Esistono nuove possibilità di trattamento per chi ha un tipo di amiloidosi chiamata da catene leggere, specialmente quando la malattia non risponde più alle terapie abituali o torna dopo un periodo di miglioramento. Questi progressi possono offrire speranza anche a pazienti con malattia avanzata.

Che cos’è l’elotuzumab?

L’elotuzumab è un tipo di farmaco chiamato anticorpo monoclonale. Questo significa che è progettato per riconoscere e attaccare una proteina specifica chiamata SLAMF7, che si trova sulla superficie di alcune cellule coinvolte nell’amiloidosi da catene leggere.

Agendo su questa proteina, l’elotuzumab aiuta il sistema immunitario a distruggere le cellule malate.

Come viene usato?

L’elotuzumab viene somministrato per via endovenosa, cioè con un’iniezione direttamente nel sangue. La dose usata è di 10 mg per chilogrammo di peso corporeo, con un calendario specifico durante i cicli di trattamento.
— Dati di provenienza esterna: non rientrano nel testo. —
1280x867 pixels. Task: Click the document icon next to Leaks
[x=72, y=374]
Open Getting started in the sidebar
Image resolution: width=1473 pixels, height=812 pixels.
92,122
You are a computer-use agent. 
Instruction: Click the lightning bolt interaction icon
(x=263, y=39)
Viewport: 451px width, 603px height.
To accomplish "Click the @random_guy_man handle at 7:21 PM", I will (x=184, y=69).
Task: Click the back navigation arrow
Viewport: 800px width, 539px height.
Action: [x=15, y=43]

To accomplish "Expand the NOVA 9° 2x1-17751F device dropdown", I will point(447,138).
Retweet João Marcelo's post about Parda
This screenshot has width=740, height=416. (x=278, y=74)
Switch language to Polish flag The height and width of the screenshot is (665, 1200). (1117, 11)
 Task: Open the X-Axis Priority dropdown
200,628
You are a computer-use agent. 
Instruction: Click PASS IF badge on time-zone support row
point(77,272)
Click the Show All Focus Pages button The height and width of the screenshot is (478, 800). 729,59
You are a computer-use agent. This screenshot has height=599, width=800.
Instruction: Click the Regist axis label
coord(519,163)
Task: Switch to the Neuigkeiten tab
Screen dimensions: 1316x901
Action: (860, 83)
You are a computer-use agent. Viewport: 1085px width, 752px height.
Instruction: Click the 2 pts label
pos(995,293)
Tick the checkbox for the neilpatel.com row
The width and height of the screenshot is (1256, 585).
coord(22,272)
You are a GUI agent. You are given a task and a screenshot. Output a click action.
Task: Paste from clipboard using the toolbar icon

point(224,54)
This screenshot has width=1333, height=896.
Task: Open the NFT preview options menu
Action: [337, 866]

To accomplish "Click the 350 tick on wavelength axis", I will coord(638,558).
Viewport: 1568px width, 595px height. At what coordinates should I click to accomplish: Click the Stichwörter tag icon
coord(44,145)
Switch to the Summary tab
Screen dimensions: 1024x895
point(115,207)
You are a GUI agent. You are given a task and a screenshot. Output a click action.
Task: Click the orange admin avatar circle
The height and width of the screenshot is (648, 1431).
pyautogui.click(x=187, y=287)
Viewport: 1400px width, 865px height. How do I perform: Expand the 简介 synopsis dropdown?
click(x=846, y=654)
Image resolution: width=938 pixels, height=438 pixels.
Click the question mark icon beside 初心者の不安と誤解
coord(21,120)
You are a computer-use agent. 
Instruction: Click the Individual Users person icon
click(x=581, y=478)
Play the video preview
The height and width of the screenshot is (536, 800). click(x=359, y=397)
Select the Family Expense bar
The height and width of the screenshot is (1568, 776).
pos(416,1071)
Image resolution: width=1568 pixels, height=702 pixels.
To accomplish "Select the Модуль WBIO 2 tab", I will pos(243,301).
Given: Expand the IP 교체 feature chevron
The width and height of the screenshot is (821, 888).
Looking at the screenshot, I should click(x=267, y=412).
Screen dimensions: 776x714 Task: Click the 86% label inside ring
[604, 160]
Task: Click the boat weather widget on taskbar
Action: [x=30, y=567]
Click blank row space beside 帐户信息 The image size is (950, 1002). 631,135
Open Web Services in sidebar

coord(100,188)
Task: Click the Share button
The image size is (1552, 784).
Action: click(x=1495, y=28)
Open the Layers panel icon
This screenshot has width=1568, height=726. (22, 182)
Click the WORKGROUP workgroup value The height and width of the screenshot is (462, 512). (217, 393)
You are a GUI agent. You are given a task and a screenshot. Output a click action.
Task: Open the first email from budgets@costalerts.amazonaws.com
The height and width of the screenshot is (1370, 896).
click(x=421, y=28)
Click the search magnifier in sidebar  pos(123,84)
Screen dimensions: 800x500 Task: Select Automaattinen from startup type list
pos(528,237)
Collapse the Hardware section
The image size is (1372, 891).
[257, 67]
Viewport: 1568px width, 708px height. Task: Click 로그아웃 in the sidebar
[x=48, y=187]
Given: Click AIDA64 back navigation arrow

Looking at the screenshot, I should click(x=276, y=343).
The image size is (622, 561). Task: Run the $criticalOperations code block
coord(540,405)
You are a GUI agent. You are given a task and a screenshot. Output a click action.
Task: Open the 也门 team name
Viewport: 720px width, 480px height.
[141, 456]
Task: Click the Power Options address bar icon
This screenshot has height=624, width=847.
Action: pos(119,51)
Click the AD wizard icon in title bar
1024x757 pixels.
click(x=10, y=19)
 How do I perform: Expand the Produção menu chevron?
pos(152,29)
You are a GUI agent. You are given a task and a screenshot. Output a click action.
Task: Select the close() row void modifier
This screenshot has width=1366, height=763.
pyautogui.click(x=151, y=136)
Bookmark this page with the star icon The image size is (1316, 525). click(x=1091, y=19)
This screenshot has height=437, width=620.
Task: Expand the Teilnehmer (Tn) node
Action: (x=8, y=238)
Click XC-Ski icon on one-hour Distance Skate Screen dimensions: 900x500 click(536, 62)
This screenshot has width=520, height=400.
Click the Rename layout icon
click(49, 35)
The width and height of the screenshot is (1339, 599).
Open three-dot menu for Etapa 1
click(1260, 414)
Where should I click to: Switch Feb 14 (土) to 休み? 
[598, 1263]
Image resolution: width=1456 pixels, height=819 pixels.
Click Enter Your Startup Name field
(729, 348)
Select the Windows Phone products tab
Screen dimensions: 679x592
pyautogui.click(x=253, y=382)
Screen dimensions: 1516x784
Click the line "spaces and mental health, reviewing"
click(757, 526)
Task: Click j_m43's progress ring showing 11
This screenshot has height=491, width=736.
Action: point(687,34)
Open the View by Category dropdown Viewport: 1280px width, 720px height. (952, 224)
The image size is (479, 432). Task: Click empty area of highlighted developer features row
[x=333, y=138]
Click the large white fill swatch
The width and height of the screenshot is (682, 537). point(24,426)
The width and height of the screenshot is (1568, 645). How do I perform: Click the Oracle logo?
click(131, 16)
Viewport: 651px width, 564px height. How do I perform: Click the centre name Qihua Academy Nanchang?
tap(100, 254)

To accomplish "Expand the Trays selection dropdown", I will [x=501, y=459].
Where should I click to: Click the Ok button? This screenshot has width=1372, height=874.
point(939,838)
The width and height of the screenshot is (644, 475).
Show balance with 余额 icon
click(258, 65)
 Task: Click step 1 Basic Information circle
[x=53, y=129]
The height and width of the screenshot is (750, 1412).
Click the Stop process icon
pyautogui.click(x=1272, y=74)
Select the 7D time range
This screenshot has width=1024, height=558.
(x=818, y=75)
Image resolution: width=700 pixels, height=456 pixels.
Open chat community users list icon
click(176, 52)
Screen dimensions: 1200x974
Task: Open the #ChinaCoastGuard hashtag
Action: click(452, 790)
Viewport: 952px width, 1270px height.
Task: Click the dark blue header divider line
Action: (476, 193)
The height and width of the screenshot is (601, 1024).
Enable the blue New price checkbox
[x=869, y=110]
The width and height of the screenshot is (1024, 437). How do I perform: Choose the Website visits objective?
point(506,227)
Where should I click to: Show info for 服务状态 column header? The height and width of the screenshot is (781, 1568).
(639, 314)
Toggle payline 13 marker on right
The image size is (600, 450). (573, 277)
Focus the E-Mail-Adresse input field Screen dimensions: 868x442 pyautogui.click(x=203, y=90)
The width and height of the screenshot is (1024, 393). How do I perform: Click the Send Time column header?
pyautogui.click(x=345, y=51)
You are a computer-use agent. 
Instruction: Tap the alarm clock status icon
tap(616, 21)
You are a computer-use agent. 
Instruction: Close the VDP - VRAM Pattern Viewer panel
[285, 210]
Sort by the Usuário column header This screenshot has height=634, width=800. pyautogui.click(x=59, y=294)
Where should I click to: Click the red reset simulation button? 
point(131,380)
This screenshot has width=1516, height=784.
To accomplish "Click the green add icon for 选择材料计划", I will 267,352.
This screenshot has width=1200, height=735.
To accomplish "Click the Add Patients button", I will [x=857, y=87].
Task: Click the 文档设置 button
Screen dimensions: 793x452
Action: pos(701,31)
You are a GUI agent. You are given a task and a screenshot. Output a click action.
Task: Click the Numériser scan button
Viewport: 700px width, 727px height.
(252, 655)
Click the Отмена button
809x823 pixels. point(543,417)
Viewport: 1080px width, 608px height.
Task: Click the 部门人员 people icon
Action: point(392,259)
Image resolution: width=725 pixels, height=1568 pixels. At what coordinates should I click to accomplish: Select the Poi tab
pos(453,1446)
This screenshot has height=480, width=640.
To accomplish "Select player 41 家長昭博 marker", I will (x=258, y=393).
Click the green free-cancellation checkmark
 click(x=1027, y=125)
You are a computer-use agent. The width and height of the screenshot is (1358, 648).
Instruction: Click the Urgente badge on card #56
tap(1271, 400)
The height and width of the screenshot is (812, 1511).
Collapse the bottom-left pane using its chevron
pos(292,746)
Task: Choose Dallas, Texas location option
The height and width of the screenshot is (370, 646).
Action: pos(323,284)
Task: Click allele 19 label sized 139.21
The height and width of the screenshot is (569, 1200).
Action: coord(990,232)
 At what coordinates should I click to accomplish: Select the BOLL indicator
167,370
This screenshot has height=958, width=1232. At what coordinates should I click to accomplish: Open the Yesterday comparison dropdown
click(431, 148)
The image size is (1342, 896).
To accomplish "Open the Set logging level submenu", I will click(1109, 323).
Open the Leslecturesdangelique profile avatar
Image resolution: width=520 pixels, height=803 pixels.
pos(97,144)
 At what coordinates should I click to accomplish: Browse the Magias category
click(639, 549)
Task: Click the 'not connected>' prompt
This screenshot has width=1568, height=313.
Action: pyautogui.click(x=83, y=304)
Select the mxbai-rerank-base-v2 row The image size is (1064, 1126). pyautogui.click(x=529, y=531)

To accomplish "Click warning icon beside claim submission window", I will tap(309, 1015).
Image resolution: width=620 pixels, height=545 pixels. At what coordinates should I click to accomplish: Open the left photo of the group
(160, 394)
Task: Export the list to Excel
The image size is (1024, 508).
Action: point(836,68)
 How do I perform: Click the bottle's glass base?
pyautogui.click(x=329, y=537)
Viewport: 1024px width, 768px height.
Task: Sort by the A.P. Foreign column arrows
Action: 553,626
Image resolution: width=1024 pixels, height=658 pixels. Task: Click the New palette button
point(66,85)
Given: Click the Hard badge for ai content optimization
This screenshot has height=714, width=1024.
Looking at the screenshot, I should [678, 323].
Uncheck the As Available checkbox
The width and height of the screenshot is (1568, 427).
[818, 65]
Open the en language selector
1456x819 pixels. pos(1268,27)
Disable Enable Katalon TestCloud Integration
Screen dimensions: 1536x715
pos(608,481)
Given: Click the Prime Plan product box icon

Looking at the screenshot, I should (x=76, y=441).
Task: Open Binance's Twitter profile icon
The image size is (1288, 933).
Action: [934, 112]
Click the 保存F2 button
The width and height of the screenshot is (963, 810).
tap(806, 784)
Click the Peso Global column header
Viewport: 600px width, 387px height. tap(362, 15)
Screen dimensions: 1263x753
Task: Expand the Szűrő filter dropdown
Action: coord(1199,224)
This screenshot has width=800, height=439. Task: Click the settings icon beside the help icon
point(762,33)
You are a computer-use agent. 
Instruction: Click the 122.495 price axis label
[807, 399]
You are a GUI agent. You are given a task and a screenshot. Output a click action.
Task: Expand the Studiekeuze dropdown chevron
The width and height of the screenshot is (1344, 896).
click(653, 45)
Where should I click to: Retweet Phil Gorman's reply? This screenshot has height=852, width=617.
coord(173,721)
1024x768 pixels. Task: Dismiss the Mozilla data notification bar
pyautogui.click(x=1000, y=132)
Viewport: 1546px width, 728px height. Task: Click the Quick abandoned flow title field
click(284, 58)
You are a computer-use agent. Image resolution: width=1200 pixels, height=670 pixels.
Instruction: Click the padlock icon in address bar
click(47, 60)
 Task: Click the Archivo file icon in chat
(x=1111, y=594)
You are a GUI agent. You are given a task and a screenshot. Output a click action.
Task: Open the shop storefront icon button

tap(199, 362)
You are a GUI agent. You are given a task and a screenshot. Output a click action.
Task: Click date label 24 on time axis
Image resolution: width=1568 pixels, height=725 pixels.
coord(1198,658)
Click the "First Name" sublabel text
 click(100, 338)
Viene dato insieme ad altri farmaci chiamati pomalidomide o lenalidomide, entrambi associati al desametasone. Questi farmaci lavorano insieme per aumentare l’efficacia del trattamento.

Chi può beneficiarne?

Uno studio condotto su 30 pazienti con amiloidosi da catene leggere che non avevano risposto ad altre terapie ha mostrato che l’elotuzumab può essere utile anche in casi difficili. Molti di questi pazienti erano resistenti a trattamenti precedenti, compresi farmaci come il daratumumab e gli inibitori del proteasoma.

Risultati e tollerabilità

  • Circa il 2% dei pazienti ha raggiunto una risposta completa dopo 6 mesi, un risultato importante considerando la gravità della malattia.
  • Il trattamento è stato generalmente ben tollerato, anche se alcuni pazienti hanno dovuto sospenderlo a causa di effetti collaterali.
  • La pomalidomide è risultata meglio tollerata rispetto alla lenalidomide quando usata in combinazione con l’elotuzumab.

In conclusione

L’elotuzumab rappresenta una nuova opzione terapeutica promettente per i pazienti con amiloidosi da catene leggere che non rispondono più ai trattamenti tradizionali. Anche se la risposta completa è rara, questo farmaco può aiutare a controllare la malattia e è generalmente ben tollerato, specialmente se associato alla pomalidomide.